VI.             Certification

[79]           Suite à l’audition de cette demande, le demandeur m’a fait parvenir une lettre par laquelle il me demande de certifier un certain nombre de questions qu’il qualifie de générales et importantes, à savoir :

A.                Dans le cadre d’une détermination d’inadmissibilité en vertu de l’article 37(1)a) de la LIPR, est-il nécessaire pour l’agente des visas d’identifier au justiciable l’organisation criminelle et les allégations précises reprochées au justiciable avant d’entreprendre le processus d’entrevue et de collecte d’information et de l’indiquer notamment dans la lettre d’équité?

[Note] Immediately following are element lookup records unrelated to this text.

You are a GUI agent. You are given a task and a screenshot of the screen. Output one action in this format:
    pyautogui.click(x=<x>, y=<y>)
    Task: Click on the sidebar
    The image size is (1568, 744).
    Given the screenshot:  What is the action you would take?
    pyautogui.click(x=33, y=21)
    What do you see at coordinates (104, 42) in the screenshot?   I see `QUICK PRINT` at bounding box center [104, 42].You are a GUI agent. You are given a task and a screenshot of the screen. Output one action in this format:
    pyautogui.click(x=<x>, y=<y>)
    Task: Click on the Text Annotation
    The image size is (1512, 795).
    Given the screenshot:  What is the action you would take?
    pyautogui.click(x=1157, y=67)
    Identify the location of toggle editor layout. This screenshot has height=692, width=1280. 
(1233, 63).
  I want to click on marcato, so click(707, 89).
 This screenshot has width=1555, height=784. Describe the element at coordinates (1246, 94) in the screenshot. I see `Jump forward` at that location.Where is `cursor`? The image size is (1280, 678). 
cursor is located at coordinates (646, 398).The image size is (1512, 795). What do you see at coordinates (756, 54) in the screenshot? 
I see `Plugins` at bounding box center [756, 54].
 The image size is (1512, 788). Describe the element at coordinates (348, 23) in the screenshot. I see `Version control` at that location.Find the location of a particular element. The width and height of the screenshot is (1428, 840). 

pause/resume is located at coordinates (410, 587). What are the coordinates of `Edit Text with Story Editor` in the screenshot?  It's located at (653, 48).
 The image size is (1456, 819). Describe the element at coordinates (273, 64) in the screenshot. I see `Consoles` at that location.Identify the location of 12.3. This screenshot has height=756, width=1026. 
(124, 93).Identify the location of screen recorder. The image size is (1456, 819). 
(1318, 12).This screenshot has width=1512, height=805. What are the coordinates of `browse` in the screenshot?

B.                 Est-ce que dans l’article 37(1)a) de la LIPR, l’expression « ou de la perpétration hors du Canada d’une infraction qui commise au Canada constituerait une telle infraction » requiert des éléments constitutifs de l’infraction alléguée comme ayant été commise à l’étranger, selon le droit en vigueur à l’étranger? Et une analyse d’équivalence et une conclusion de double criminalité entre l’infraction à l’étranger et l’infraction à une loi fédérale?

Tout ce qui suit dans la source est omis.